Example of Events and Ticketing NFTs
This concept was put into action by entrepreneur Gary Vaynerchuk, whose popular Veefriends NFT acts as a conference ticket to VeeCon for three years.
In addition, several NFT collections threw exclusive holder-only events at NFT NYC in 2021. For example, owning a Bored Ape gave holders access to Ape Fest for free, where Lil Baby, The Strokes, and Beck played.
There are already many artists exploring and releasing NFT albums, as well as platforms like Sound.xyz, which sells limited editions of independent music releases as NFTs. Other innovative ideas are artists sharing royalties of their albums via NFTs. This way, when their songs stream, the label is cut out, and instead, their early fans share portions of that revenue.
Smart contracts make it easy to cut out expensive and cumbersome third parties, allowing artists to connect and collaborate more directly with their fan base.
Example: The platform Royal.io, founded by 3LAU, allows artists and fans to co-own music and share royalties together.
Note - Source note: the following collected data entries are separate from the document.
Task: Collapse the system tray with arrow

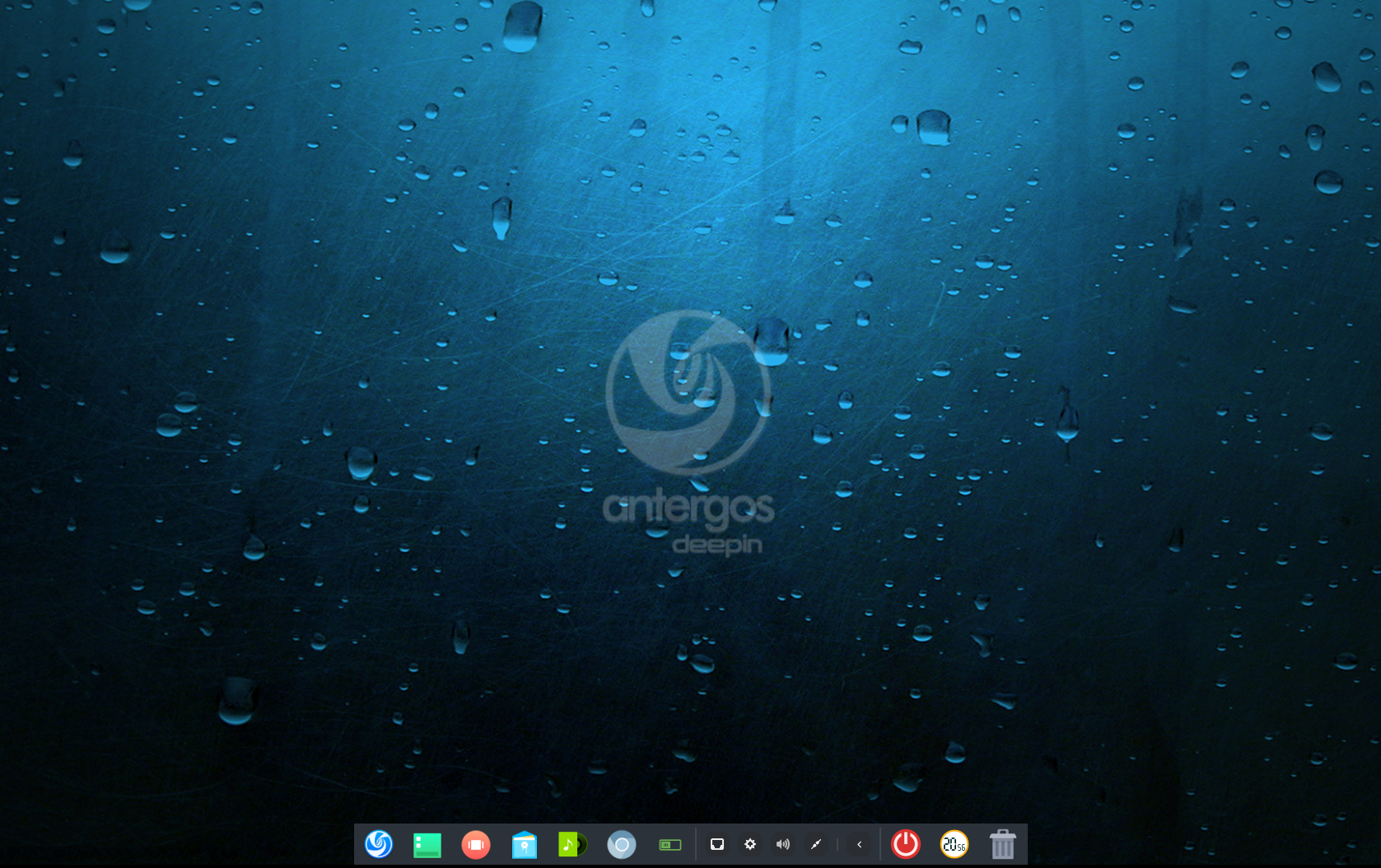Action: [859, 844]

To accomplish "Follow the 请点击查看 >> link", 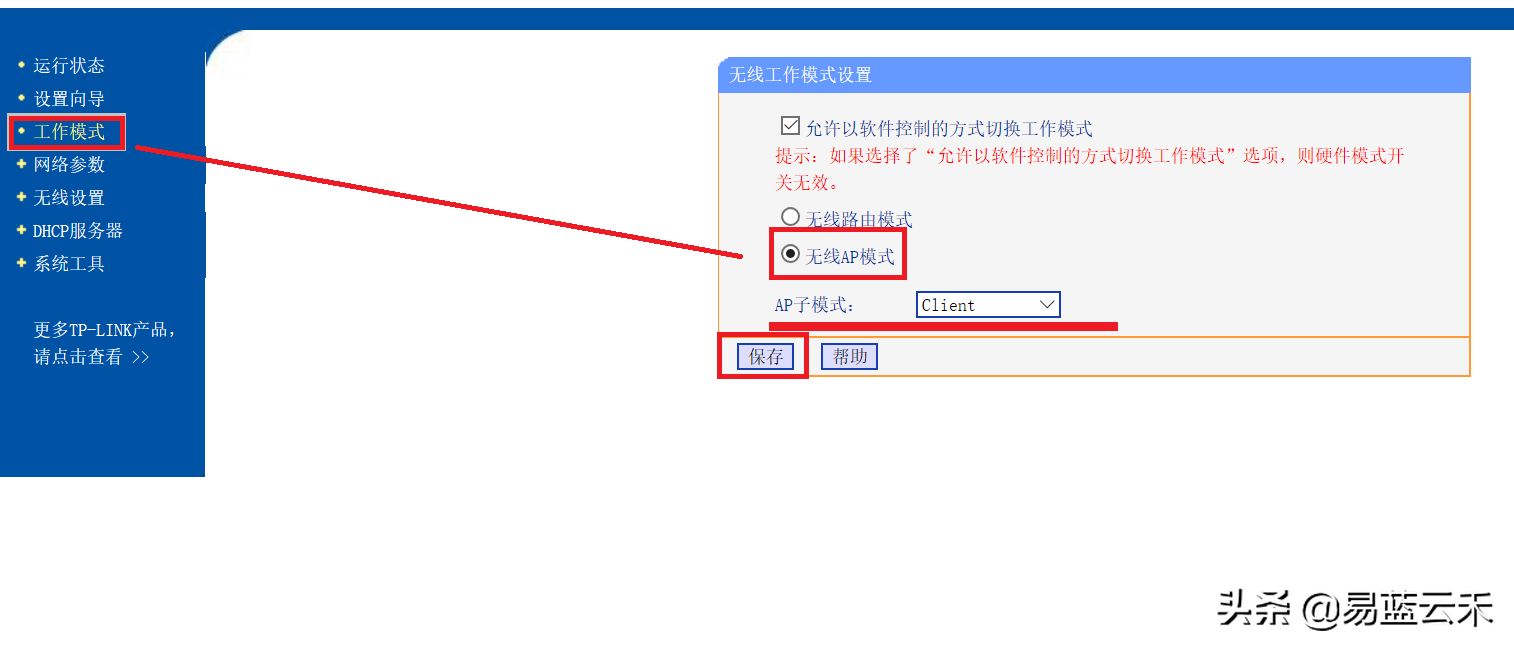I will [x=92, y=356].
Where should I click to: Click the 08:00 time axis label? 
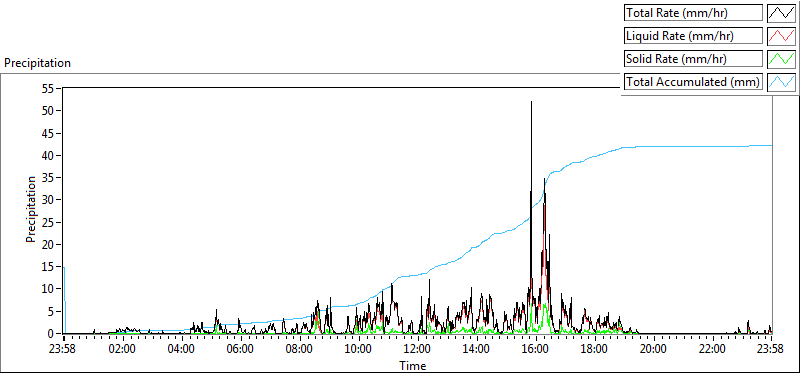(x=299, y=350)
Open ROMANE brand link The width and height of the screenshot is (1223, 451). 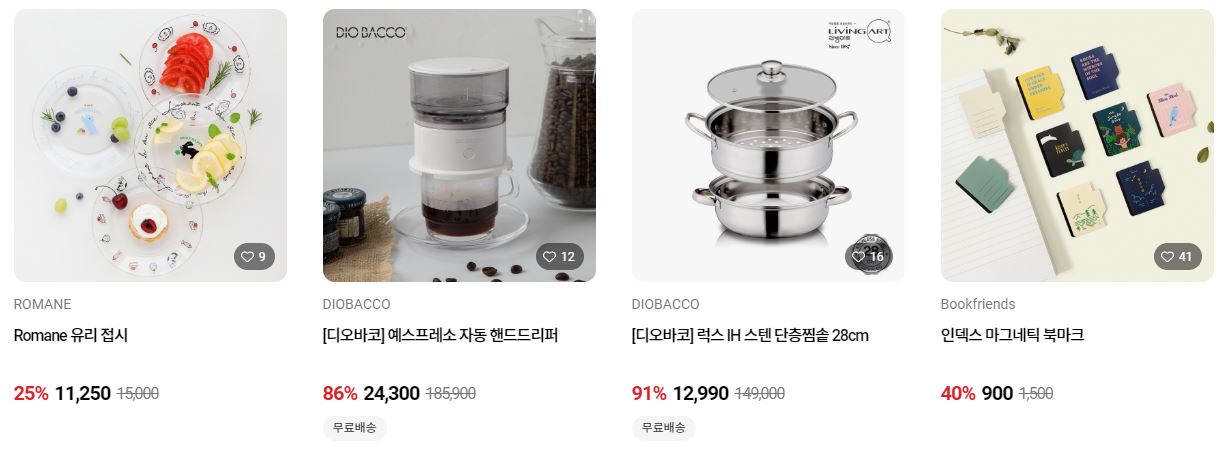43,304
Grammy-award winning artist Nas uses Limited Digital Assets (LDAs) on Royal as a token to represent fan ownership in some of his songs.
Digital properties and websites can sell NFTs which give rights to certain media placements. Additionally, brands are using their own projects or collaboration with existing projects to bring visibility to their existing brand.
Example of Advertising NFTs
Stella Artois — owned by Anheuser-Busch — collaborated with the NFT horse racing game ZED RUN to bring custom Stella-branded horses and skins to the game. Learn more about it in our podcast with Anheuser-Busch and ZED:
Many NFTs have already tapped into the fantasy sports community, including NFT Red Zone, Sorare Fantasy Soccer, and Knights of Degen. Rather than playing a zero-sum game, where losers also lose the underlying assets (i.e. the entry fee in traditional fantasy sports games), NFTs can be used over and over again in NFT fantasy games.
Fantasy sports is a big business (see: DraftKings market valuation of almost $20 billion), and NFTs are a perfect way to add more utility to the industry.
Example of Fantasy Sports NFTs
MomentRanks Play has been extraordinarily popular, using NBA Top Shot Moments and Dapper Balance as prizes to the best fantasy teams. Moments can achieve boosts based on their attributes, such as play type and rarity.
Own the Moment’s Tournament of Champions is another fantasy sports game that uses NFTs to compete. At the start of the season, owners bought packs of NFTs which represented a team and position — i.e. Kansas City Chiefs quarterbacks. These NFTs could be used in fantasy contests all year long to compete for $1 million in prizes or resold at any point.
The use cases and utility for NFTs have just begun. Though PFPs are the most notable type of NFT today, in no time they could be overshadowed by other types of NFTs as the space develops and expands.